为什么对抗生素有抵抗力的细菌在感染接受抗生素治疗的患者时非常成功?这是一个有点儿神秘的问题。本期Nature报告了一个以前未被发现的因素:用广谱抗生素万古霉素治疗,会因为削弱小肠先天免疫力而增加有抵抗力的细菌所造成的感染。
在接受该抗生素的小鼠中,抗菌蛋白RegIIIγ在小肠的表达被抑制。RegIIIγ对于治疗对万古霉素有抵抗力的细菌肠球菌(Enterococcus (VRE))所造成的感染疗效显著,该细菌是造成住院患者感染的一个常见原因。因此,能够提高这种蛋白水平的疗法(如口服脂多糖)也许可用于接受广谱抗生素治疗的患者。(生物谷Bioon.com)
生物谷推荐原始出处:
Nature 455, 804-807 (9 October 2008) | doi:10.1038/nature07250
Vancomycin-resistant enterococci exploit antibiotic-induced innate immune deficits
Katharina Brandl1,5, George Plitas2, Coralia N. Mihu1,5, Carles Ubeda1, Ting Jia1, Martin Fleisher3, Bernd Schnabl4,5, Ronald P. DeMatteo2 & Eric G. Pamer1,3
1 Infectious Diseases Service, Department of Medicine, Immunology Program, Sloan-Kettering Institute
2 Hepatobiliary Service,
3 Department of Clinical Laboratories, Memorial Sloan-Kettering Cancer Center, 1275 York Avenue, New York, New York 10021, USA
4 Department of Medicine, Columbia University, New York, New York 10032, USA
5 Present addresses: Department of Genetics, The Scripps Research Institute, 10550 North Torrey Pines Road, La Jolla, California 92037, USA (K.B.); Department of Infectious Diseases, MD Anderson Cancer Center, 1515 Holcombe Boulevard, Houston, Texas 77030, USA (C.N.M.); Department of Medicine, University of California San Diego, La Jolla, California 92093, USA (B.S.).
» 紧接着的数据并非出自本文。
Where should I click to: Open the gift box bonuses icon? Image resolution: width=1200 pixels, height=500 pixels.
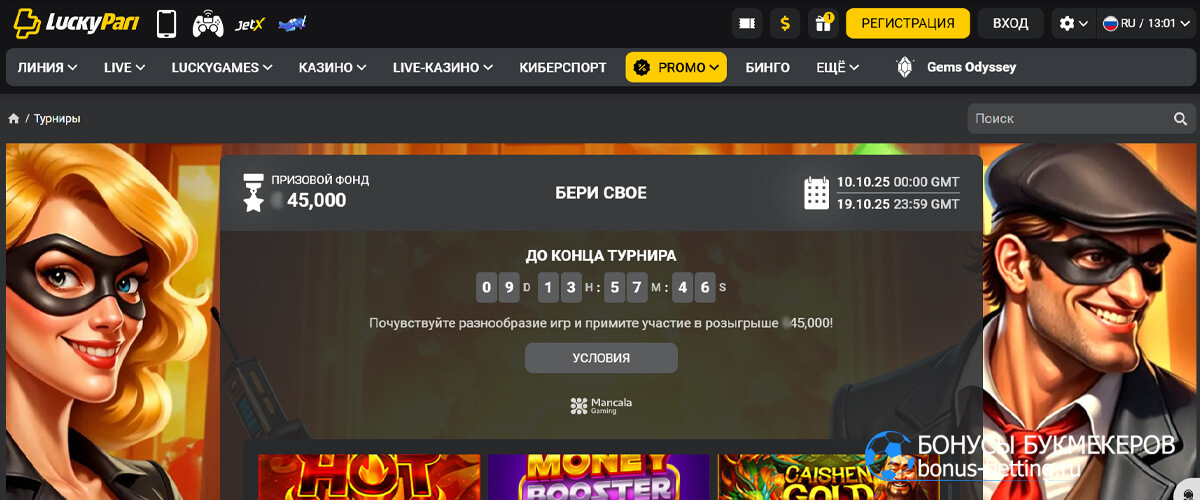[823, 23]
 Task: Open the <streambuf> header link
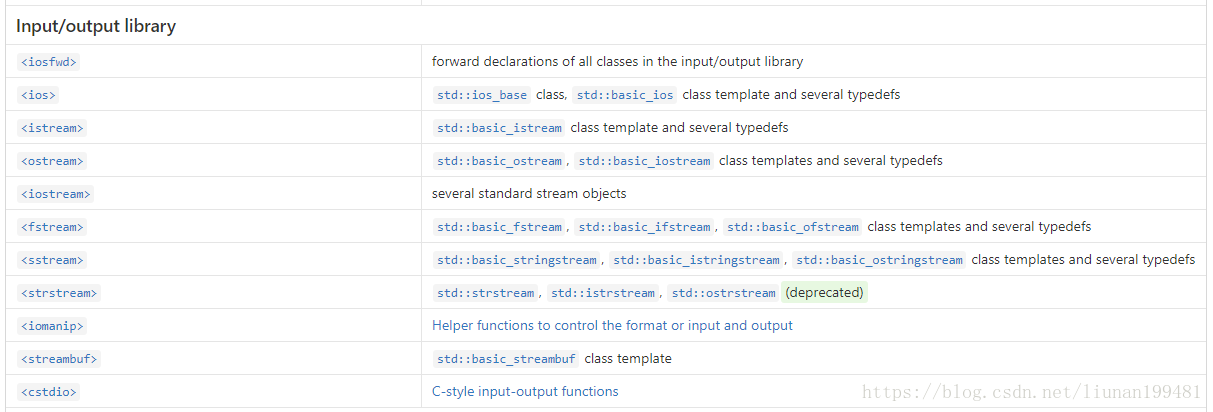58,359
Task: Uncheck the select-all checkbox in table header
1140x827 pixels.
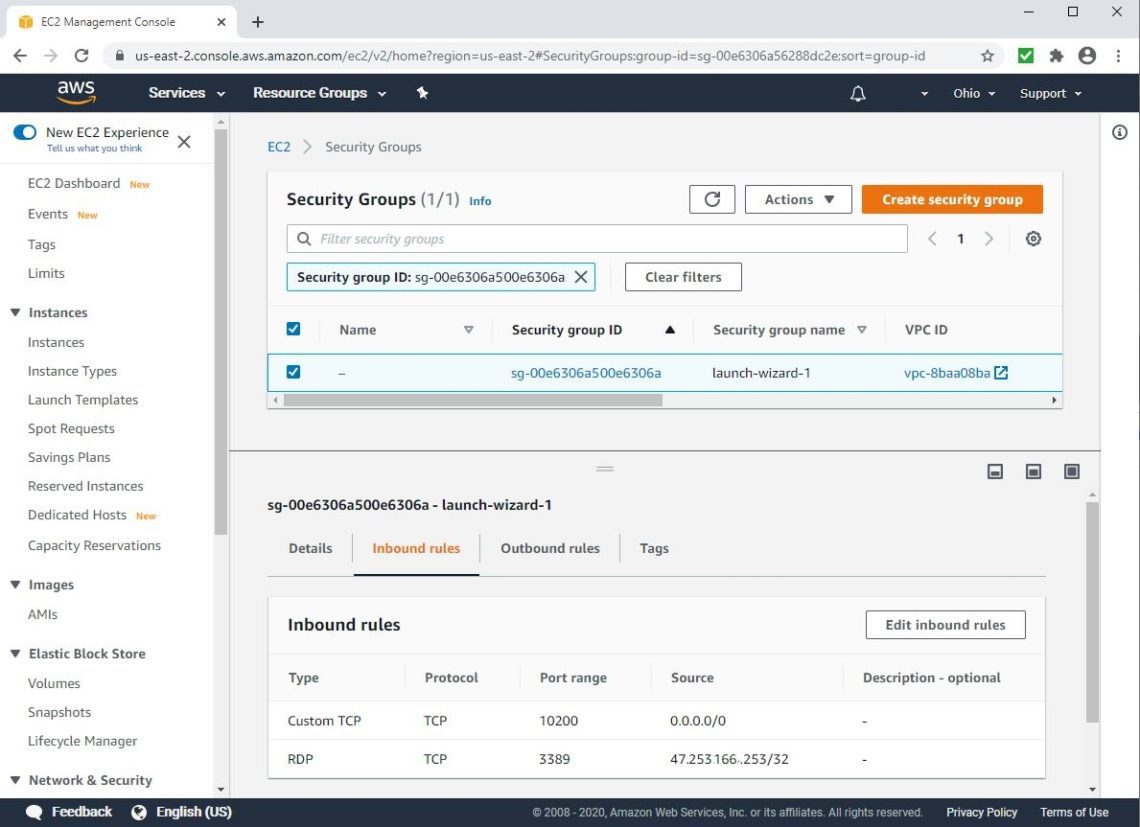Action: 293,329
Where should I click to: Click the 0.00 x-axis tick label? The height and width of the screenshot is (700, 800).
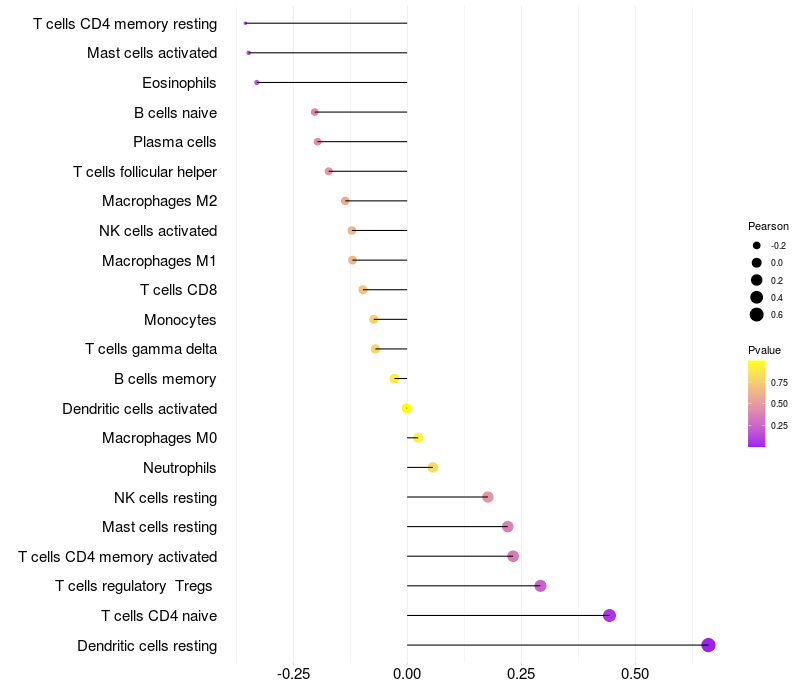click(x=407, y=674)
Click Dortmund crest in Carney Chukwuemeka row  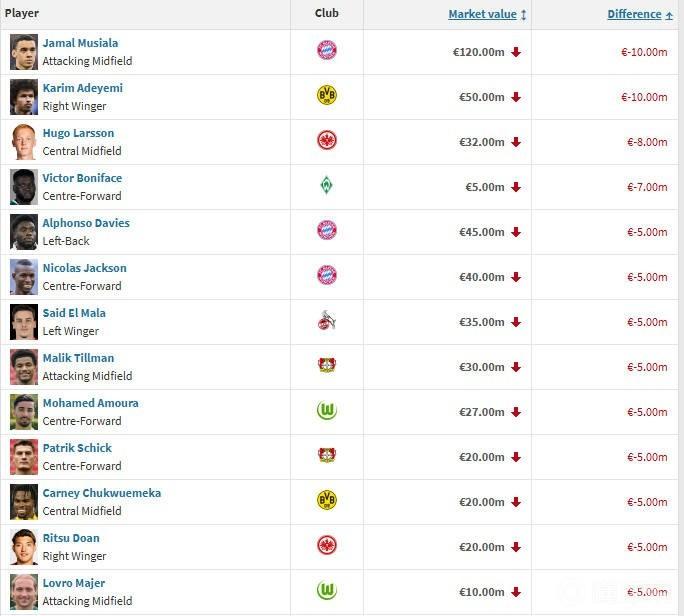(x=326, y=501)
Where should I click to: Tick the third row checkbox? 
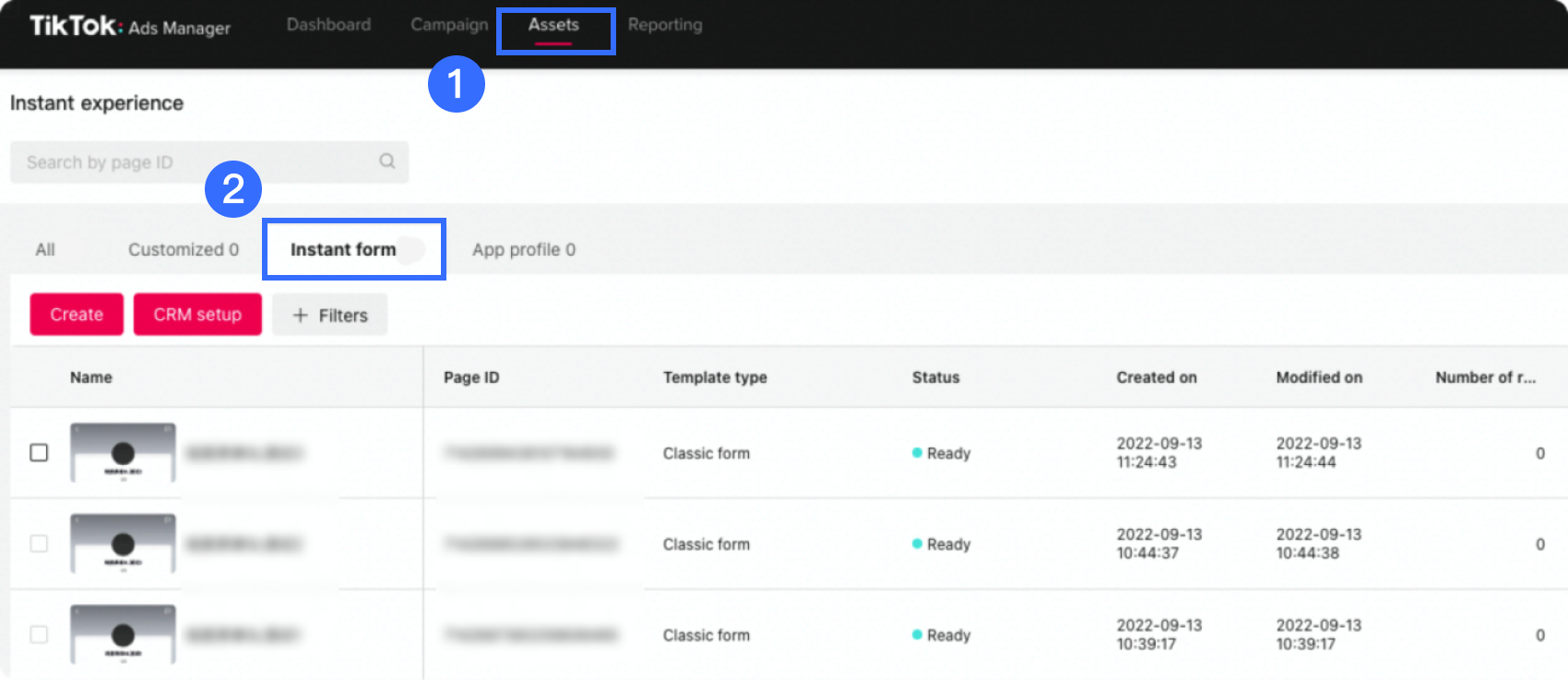pyautogui.click(x=39, y=635)
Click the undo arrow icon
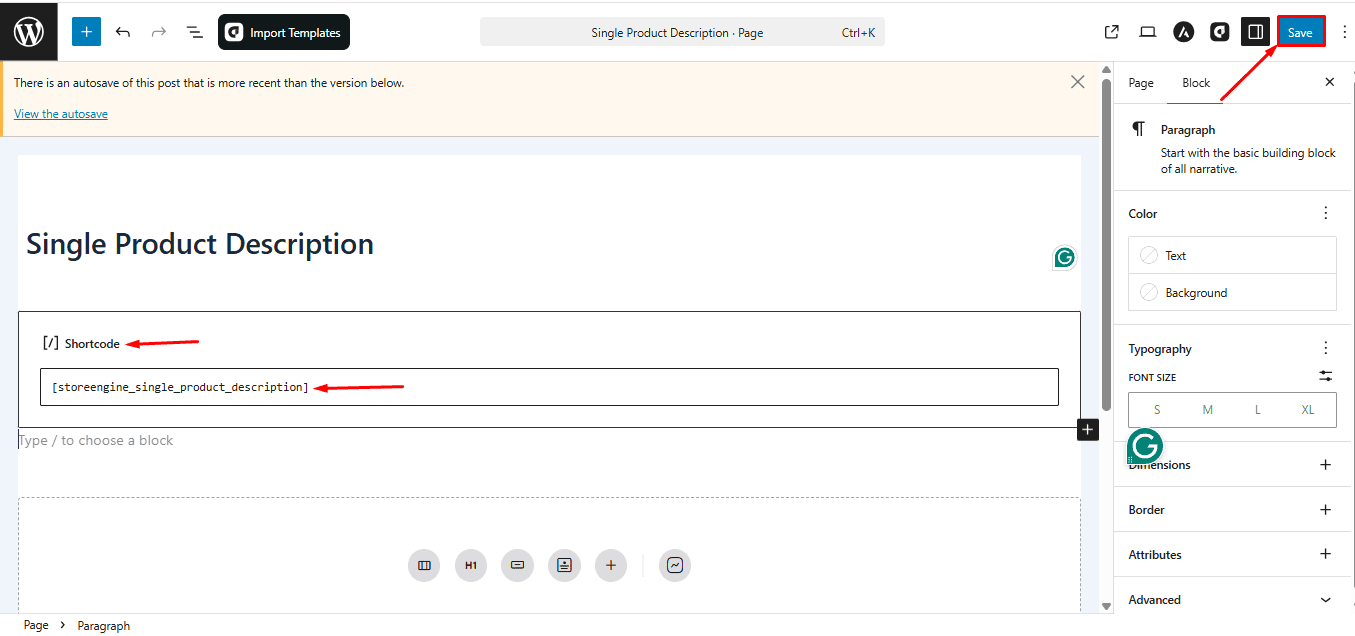This screenshot has height=636, width=1355. coord(123,31)
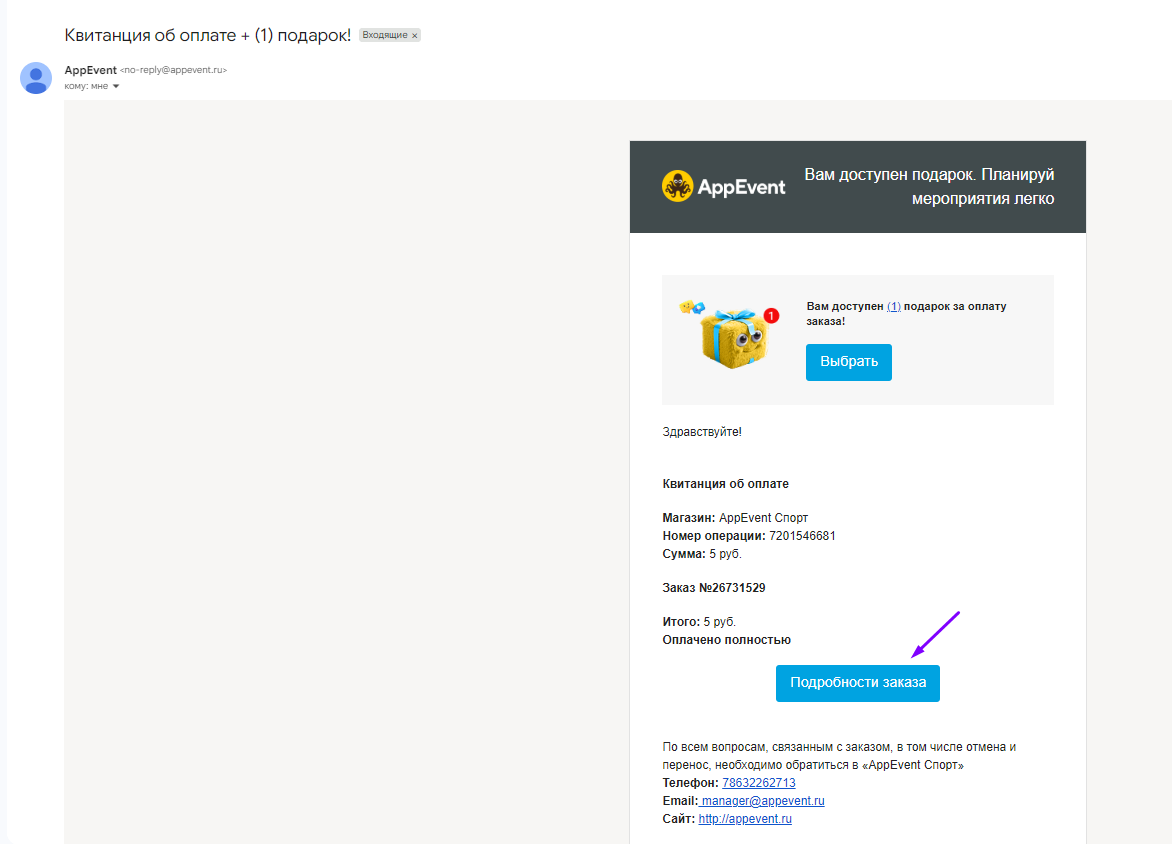
Task: Open the (1) gift link
Action: point(893,306)
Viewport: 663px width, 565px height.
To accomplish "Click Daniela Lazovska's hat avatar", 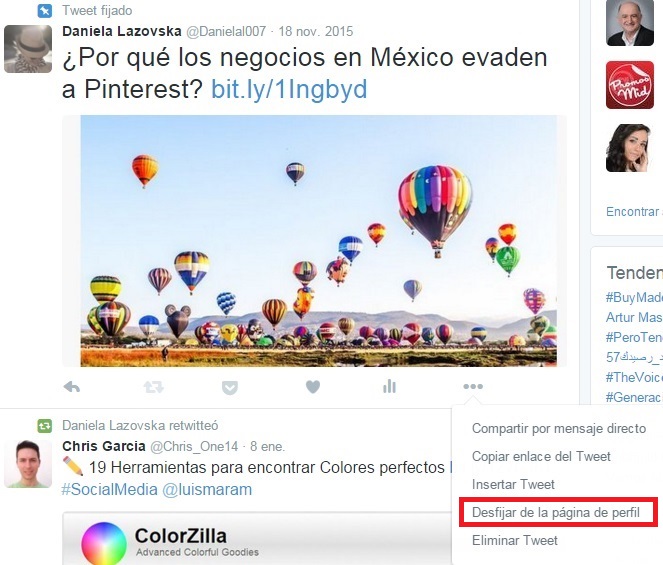I will [28, 49].
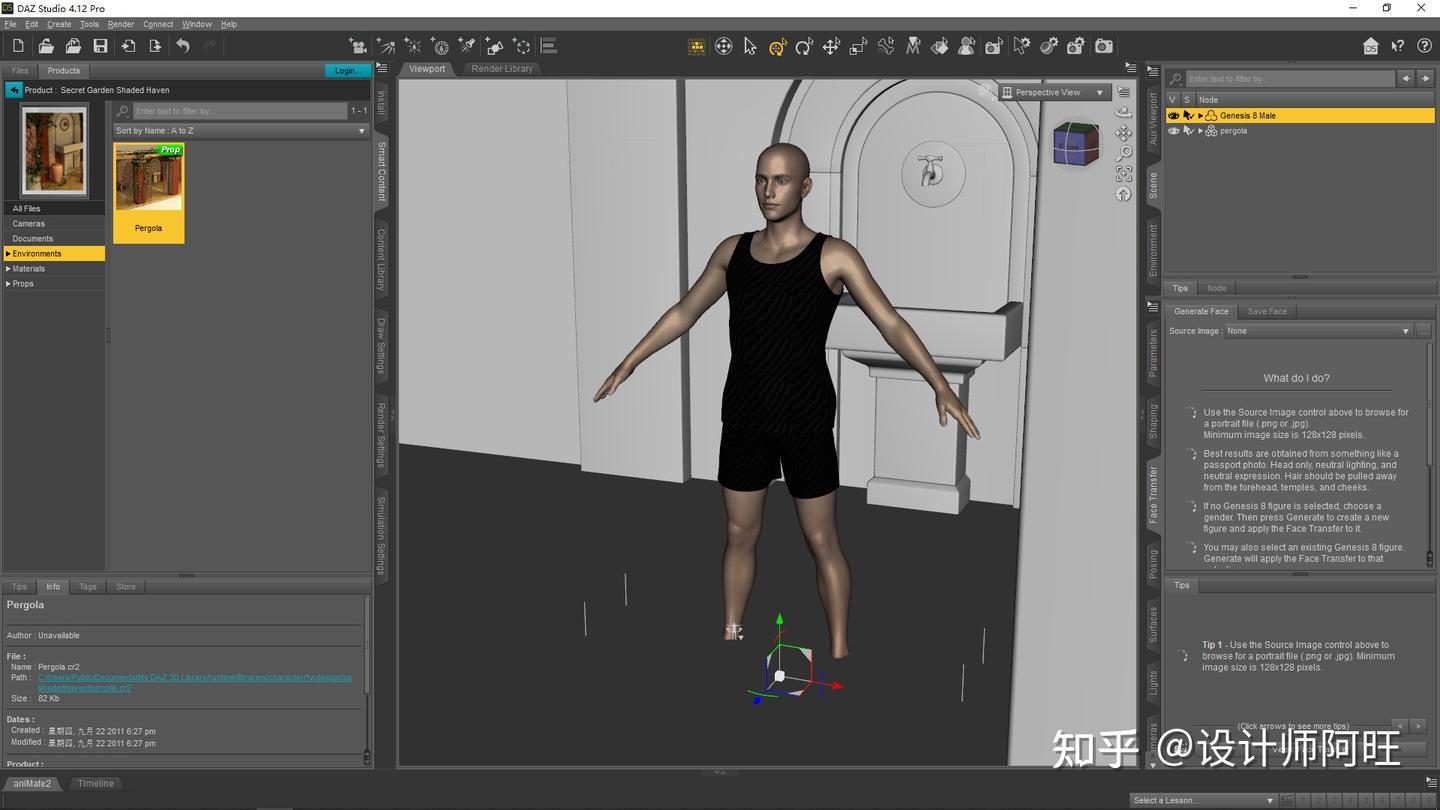Create a new camera using its toolbar icon
This screenshot has height=810, width=1440.
(1077, 46)
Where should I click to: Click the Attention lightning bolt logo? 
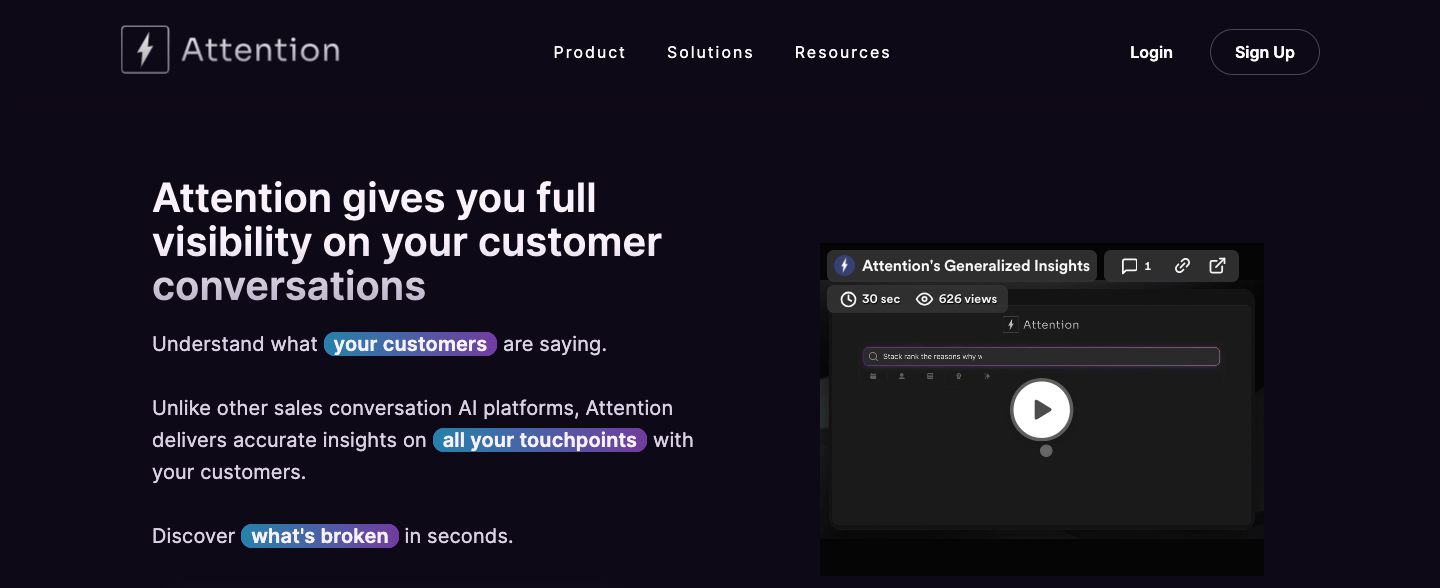tap(145, 50)
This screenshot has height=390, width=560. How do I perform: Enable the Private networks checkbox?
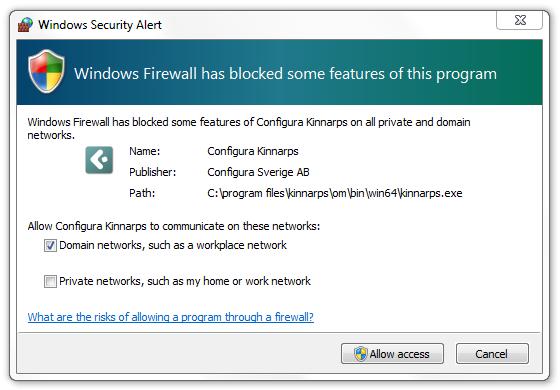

Infection with antibiotic-resistant bacteria, such as vancomycin-resistantEnterococcus (VRE), is a dangerous and costly complication of broad-spectrum antibiotic therapy1, 2. How antibiotic-mediated elimination of commensal bacteria promotes infection by antibiotic-resistant bacteria is a fertile area for speculation with few defined mechanisms. Here we demonstrate that antibiotic treatment of mice notably downregulates intestinal expression of RegIIIγ (also known as Reg3g), a secreted C-type lectin that kills Gram-positive bacteria, including VRE. Downregulation of RegIIIγ markedly decreases in vivo killing of VRE in the intestine of antibiotic-treated mice. Stimulation of intestinal Toll-like receptor 4 by oral administration of lipopolysaccharide re-induces RegIIIγ, thereby boosting innate immune resistance of antibiotic-treated mice against VRE. Compromised mucosal innate immune defence, as induced by broad-spectrum antibiotic therapy, can be corrected by selectively stimulating mucosal epithelial Toll-like receptors, providing a potential therapeutic approach to reduce colonization and infection by antibiotic-resistant microbes.